### TASK PROMPT
Write out every single entry exactly.
PROVIDED MATERIAL below:
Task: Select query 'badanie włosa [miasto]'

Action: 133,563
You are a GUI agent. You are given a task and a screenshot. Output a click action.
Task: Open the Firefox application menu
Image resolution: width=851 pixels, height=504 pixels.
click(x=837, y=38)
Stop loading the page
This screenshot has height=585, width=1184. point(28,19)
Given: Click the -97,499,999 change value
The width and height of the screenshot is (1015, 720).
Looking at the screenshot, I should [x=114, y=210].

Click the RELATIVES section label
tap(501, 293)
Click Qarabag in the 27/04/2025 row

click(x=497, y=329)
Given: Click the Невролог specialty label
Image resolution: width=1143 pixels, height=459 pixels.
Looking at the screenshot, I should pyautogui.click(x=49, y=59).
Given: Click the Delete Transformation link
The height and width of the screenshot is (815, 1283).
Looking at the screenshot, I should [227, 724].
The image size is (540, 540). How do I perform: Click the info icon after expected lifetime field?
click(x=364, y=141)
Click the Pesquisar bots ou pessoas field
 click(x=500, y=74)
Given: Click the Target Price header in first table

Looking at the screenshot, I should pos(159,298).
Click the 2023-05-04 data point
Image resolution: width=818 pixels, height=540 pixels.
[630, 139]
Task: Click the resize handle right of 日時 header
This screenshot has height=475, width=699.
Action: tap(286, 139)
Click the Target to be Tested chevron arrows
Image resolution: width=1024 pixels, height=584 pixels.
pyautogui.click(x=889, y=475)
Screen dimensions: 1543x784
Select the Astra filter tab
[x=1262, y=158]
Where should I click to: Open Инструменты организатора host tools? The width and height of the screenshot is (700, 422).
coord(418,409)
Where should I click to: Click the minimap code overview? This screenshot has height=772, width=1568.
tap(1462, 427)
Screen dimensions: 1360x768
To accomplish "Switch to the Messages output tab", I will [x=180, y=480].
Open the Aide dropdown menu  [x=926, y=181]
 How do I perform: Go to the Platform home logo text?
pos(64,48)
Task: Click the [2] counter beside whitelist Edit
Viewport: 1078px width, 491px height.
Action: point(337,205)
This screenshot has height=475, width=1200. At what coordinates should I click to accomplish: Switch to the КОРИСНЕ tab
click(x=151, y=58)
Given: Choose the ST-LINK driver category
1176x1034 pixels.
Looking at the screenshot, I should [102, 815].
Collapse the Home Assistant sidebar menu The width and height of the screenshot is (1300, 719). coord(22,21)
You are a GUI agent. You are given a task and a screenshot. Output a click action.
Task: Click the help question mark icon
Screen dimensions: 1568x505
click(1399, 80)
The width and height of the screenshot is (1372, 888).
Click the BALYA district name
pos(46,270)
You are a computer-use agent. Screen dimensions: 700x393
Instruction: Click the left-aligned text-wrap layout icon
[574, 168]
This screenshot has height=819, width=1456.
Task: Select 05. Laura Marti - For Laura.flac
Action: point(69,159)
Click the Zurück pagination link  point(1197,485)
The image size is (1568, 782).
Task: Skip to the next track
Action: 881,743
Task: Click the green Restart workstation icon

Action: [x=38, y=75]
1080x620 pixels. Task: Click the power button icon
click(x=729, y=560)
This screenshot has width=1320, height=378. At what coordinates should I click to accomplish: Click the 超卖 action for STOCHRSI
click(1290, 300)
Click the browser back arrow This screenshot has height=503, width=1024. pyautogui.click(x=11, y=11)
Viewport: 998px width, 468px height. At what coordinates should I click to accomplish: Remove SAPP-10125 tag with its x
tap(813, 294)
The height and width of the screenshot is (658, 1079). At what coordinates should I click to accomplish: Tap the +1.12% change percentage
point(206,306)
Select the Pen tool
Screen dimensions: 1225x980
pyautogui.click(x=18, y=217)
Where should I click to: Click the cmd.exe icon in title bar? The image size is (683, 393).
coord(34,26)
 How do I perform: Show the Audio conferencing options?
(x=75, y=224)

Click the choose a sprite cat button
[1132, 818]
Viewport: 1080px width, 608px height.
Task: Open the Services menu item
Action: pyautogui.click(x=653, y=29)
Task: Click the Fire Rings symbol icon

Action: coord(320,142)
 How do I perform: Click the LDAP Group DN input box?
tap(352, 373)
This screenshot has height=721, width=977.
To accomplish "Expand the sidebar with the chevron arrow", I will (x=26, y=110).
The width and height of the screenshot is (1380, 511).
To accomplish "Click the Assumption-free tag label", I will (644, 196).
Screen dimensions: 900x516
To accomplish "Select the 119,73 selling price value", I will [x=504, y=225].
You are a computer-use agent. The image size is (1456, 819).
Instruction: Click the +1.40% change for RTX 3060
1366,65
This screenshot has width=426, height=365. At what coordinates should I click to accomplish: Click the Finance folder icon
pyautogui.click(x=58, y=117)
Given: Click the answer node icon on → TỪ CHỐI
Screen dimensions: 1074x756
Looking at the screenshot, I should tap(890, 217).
End of PROVIDED MATERIAL.
### SOLUTION TO THE EXERCISE
Task: Select query 'badanie włosa [miasto]'

Action: 133,563
You are a GUI agent. You are given a task and a screenshot. Output a click action.
Task: Open the Firefox application menu
Image resolution: width=851 pixels, height=504 pixels.
click(x=837, y=38)
Stop loading the page
This screenshot has height=585, width=1184. point(28,19)
Given: Click the -97,499,999 change value
The width and height of the screenshot is (1015, 720).
Looking at the screenshot, I should [x=114, y=210].

Click the RELATIVES section label
tap(501, 293)
Click Qarabag in the 27/04/2025 row

click(x=497, y=329)
Given: Click the Невролог specialty label
Image resolution: width=1143 pixels, height=459 pixels.
Looking at the screenshot, I should pyautogui.click(x=49, y=59).
Given: Click the Delete Transformation link
The height and width of the screenshot is (815, 1283).
Looking at the screenshot, I should [227, 724].
The image size is (540, 540). How do I perform: Click the info icon after expected lifetime field?
click(x=364, y=141)
Click the Pesquisar bots ou pessoas field
 click(x=500, y=74)
Given: Click the Target Price header in first table

Looking at the screenshot, I should pos(159,298).
Click the 2023-05-04 data point
Image resolution: width=818 pixels, height=540 pixels.
[630, 139]
Task: Click the resize handle right of 日時 header
This screenshot has height=475, width=699.
Action: tap(286, 139)
Click the Target to be Tested chevron arrows
Image resolution: width=1024 pixels, height=584 pixels.
pyautogui.click(x=889, y=475)
Screen dimensions: 1543x784
Select the Astra filter tab
[x=1262, y=158]
Where should I click to: Open Инструменты организатора host tools? The width and height of the screenshot is (700, 422).
coord(418,409)
Where should I click to: Click the minimap code overview? This screenshot has height=772, width=1568.
tap(1462, 427)
Screen dimensions: 1360x768
To accomplish "Switch to the Messages output tab", I will [x=180, y=480].
Open the Aide dropdown menu  [x=926, y=181]
 How do I perform: Go to the Platform home logo text?
pos(64,48)
Task: Click the [2] counter beside whitelist Edit
Viewport: 1078px width, 491px height.
Action: point(337,205)
This screenshot has height=475, width=1200. At what coordinates should I click to accomplish: Switch to the КОРИСНЕ tab
click(x=151, y=58)
Given: Choose the ST-LINK driver category
1176x1034 pixels.
Looking at the screenshot, I should [102, 815].
Collapse the Home Assistant sidebar menu The width and height of the screenshot is (1300, 719). coord(22,21)
You are a GUI agent. You are given a task and a screenshot. Output a click action.
Task: Click the help question mark icon
Screen dimensions: 1568x505
click(1399, 80)
The width and height of the screenshot is (1372, 888).
Click the BALYA district name
pos(46,270)
You are a computer-use agent. Screen dimensions: 700x393
Instruction: Click the left-aligned text-wrap layout icon
[574, 168]
This screenshot has height=819, width=1456.
Task: Select 05. Laura Marti - For Laura.flac
Action: point(69,159)
Click the Zurück pagination link  point(1197,485)
The image size is (1568, 782).
Task: Skip to the next track
Action: 881,743
Task: Click the green Restart workstation icon

Action: [x=38, y=75]
1080x620 pixels. Task: Click the power button icon
click(x=729, y=560)
This screenshot has width=1320, height=378. At what coordinates should I click to accomplish: Click the 超卖 action for STOCHRSI
click(1290, 300)
Click the browser back arrow This screenshot has height=503, width=1024. pyautogui.click(x=11, y=11)
Viewport: 998px width, 468px height. At what coordinates should I click to accomplish: Remove SAPP-10125 tag with its x
tap(813, 294)
The height and width of the screenshot is (658, 1079). At what coordinates should I click to accomplish: Tap the +1.12% change percentage
point(206,306)
Select the Pen tool
Screen dimensions: 1225x980
pyautogui.click(x=18, y=217)
Where should I click to: Click the cmd.exe icon in title bar? The image size is (683, 393).
coord(34,26)
 How do I perform: Show the Audio conferencing options?
(x=75, y=224)

Click the choose a sprite cat button
[1132, 818]
Viewport: 1080px width, 608px height.
Task: Open the Services menu item
Action: pyautogui.click(x=653, y=29)
Task: Click the Fire Rings symbol icon

Action: coord(320,142)
 How do I perform: Click the LDAP Group DN input box?
tap(352, 373)
This screenshot has height=721, width=977.
To accomplish "Expand the sidebar with the chevron arrow", I will (x=26, y=110).
The width and height of the screenshot is (1380, 511).
To accomplish "Click the Assumption-free tag label", I will (644, 196).
Screen dimensions: 900x516
To accomplish "Select the 119,73 selling price value", I will [x=504, y=225].
You are a computer-use agent. The image size is (1456, 819).
Instruction: Click the +1.40% change for RTX 3060
1366,65
This screenshot has width=426, height=365. At what coordinates should I click to accomplish: Click the Finance folder icon
pyautogui.click(x=58, y=117)
Given: Click the answer node icon on → TỪ CHỐI
Screen dimensions: 1074x756
Looking at the screenshot, I should tap(890, 217).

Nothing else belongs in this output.